Камеры заключенных размещались в подвале большого административного здания гестапо. Очевидно, из-за частых воздушных тревог двери камер не были на замке, а только прикрыты. О том, чтобы никто из заключенных не мог убежать, заботились многочисленные вооруженные эсэсовцы. Кроме того, заключенные большей частью были закованы в цепи, по меньшей мере на ночь им одевали наручники с короткой цепью. Если узников водили на допросы, то конвоиры прежде смотрели, чтобы все двери камер были хорошо закрыты, их обитатели и узники, которых вели по коридорам, не могли друг друга видеть. Но насколько жестоким был гестаповский террор, настолько же примитивными и кустарными методы полиции Гиммлера. Теория, что узники должны содержаться в полной изоляции друг от друга, разбилась о практику воздушных налетов. Узники имели для Гиммлера и Кальтенбруннера слишком большое значение, чтобы без нужды подвергать их опасности быть убитыми бомбами государств-союзников. Когда сигнал тревоги предупреждал о крупном налете, узников выводили из камер во двор и вели в так называемый бункер Гиммлера. Там они должны были в течение всего налета стоять лицом к стене вперемежку с эсэсовцами, так что два узника никогда не стояли рядом. Конечно, им было запрещено разговаривать друг с другом. Но, главное, можно было увидеть, кто здесь находился. Кроме того, во время переходов из камер в бункер и назад часто появлялась возможность обменяться словом с тем или иным товарищем по несчастью. В отдельных случаях даже удавалось обменяться письмами. Девиз, который заключенные передавали друг другу был. «Выиграть время». Потому что даже здесь, в подземельях гестапо, с каждым днем становилось все более ясно, что конец гитлеровского господства не за горами.

_ _ _ _

→ УСЛОВИЕ ЗАДАНИЯ:
Ответьте, пожалуйста, на вопросы по исходному тексту выше, нумеруя ответы так же, как вопросы:
1. Где размещались камеры заключенных?
2. Куда вели узников, когда сигнал тревоги предупреждал о крупном налете?
3. Какой девиз заключенные передавали друг другу?

→ ИСХОДНЫЕ ДАННЫЕ:
_ _ _ _

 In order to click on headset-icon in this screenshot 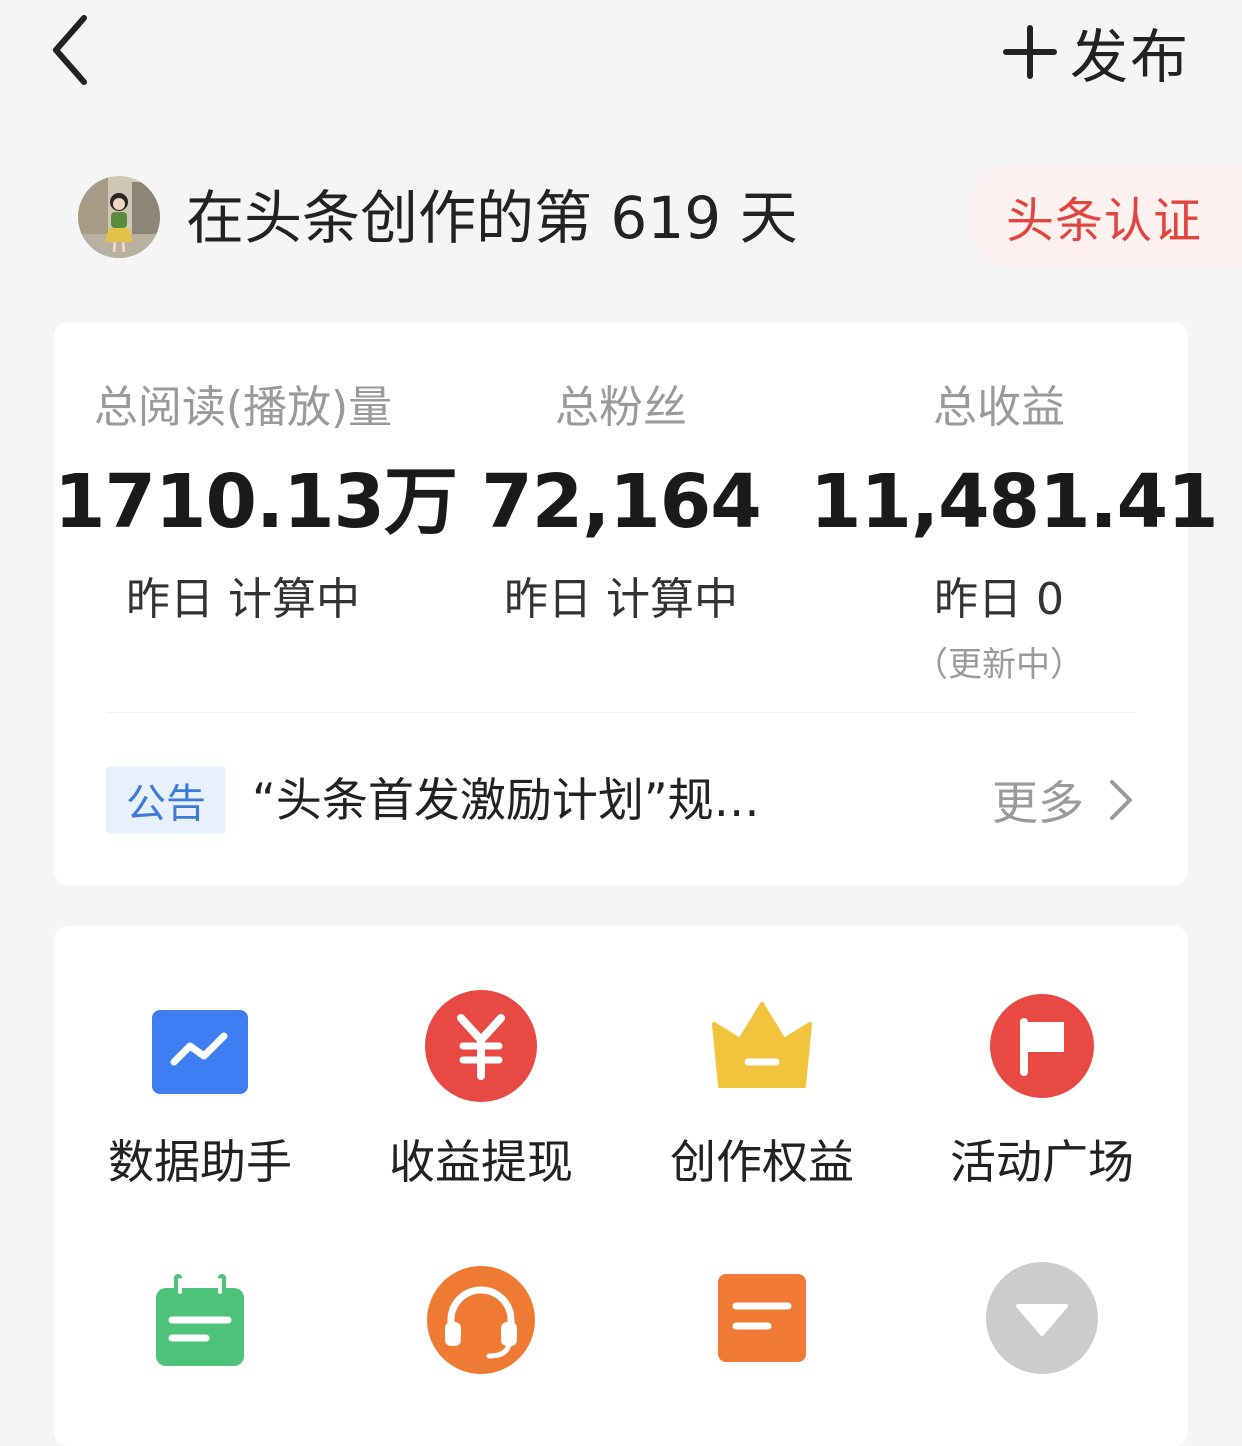, I will do `click(481, 1320)`.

_ _ _ _

→ ОТВЕТ:
1. В подвале большого административного здания гестапо.
2. Их выводили из камер во двор и вели в так называемый бункер Гиммлера.
3. «Выиграть время».